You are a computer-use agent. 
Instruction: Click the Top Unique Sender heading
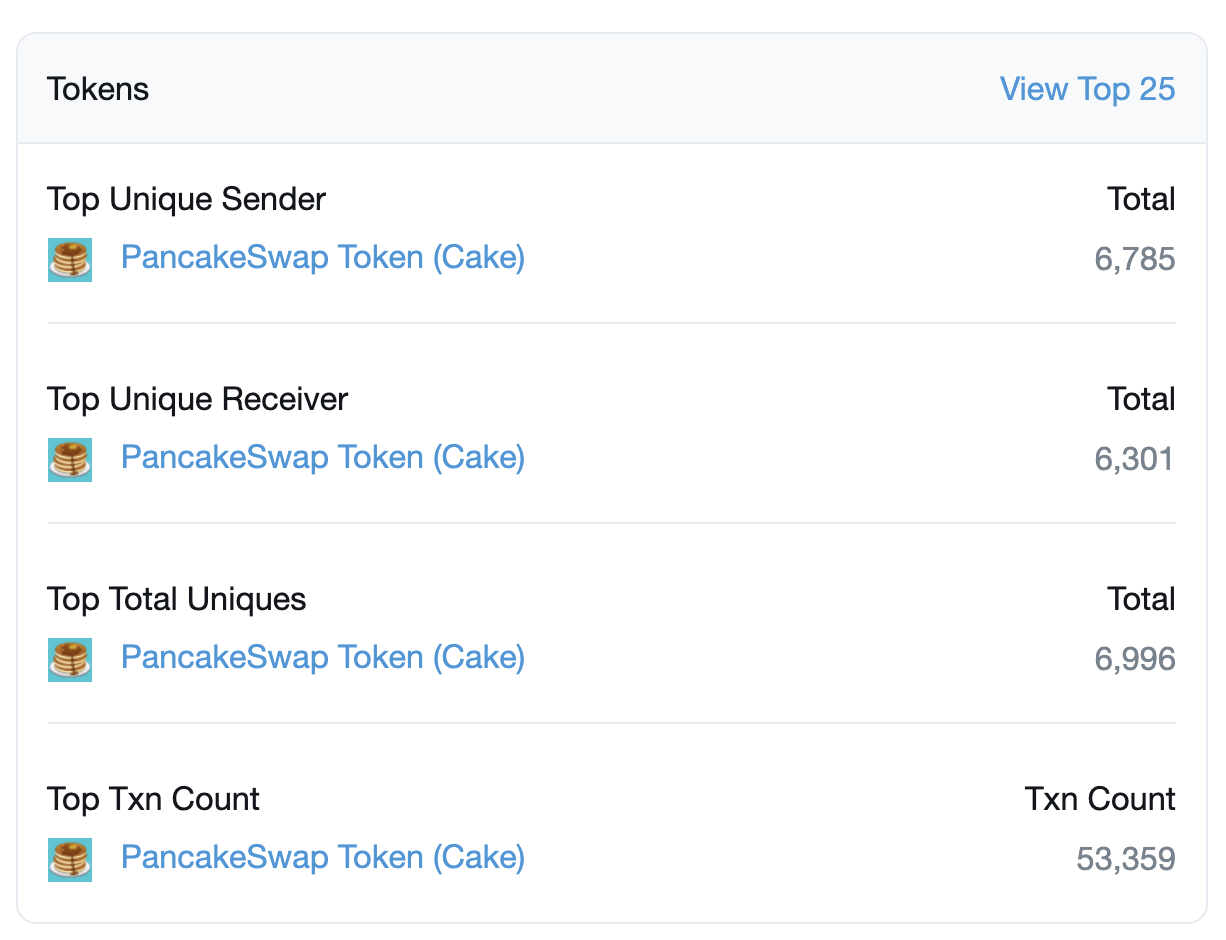click(186, 199)

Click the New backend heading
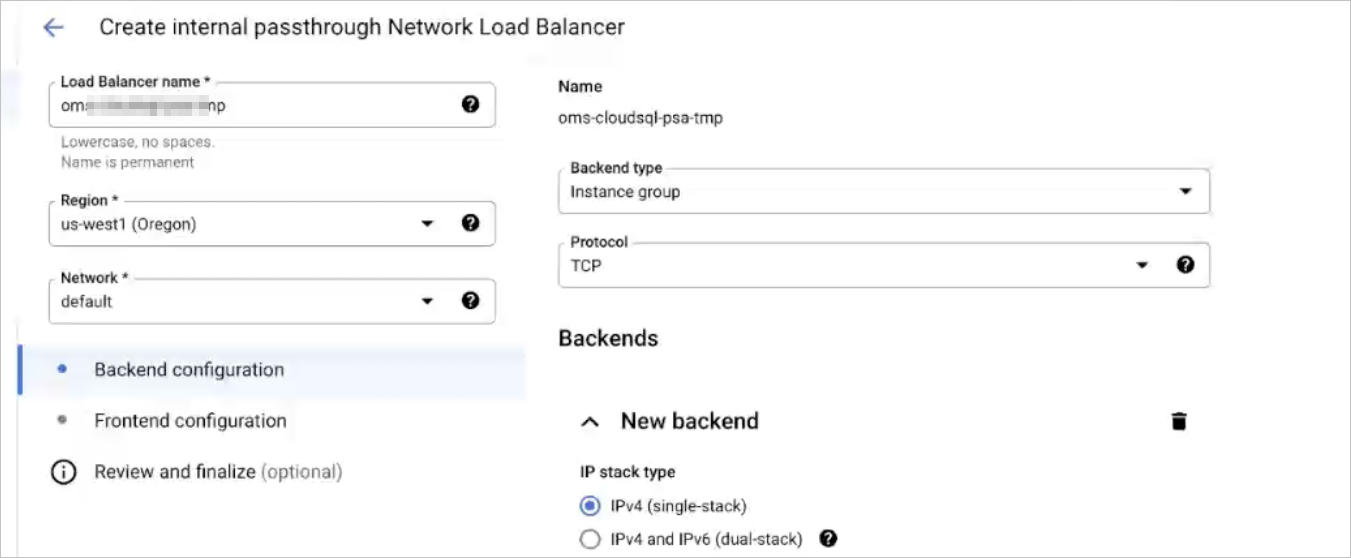coord(689,421)
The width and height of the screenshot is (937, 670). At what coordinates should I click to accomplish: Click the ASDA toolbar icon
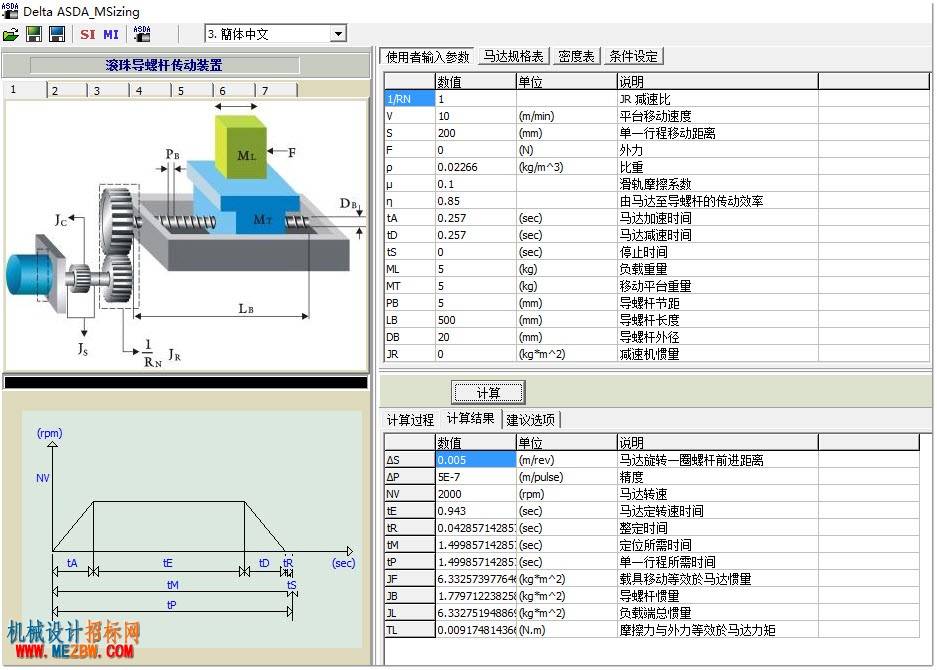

· · · · · · ·

• Exercise requirements: Copy out every line of the material above word for word, omitting the pictures.

• Exercise output:
You are a computer-use agent. 
Instruction: Click the Top Unique Sender heading
click(186, 199)

Click the New backend heading
coord(689,421)
The width and height of the screenshot is (937, 670). At what coordinates should I click to accomplish: Click the ASDA toolbar icon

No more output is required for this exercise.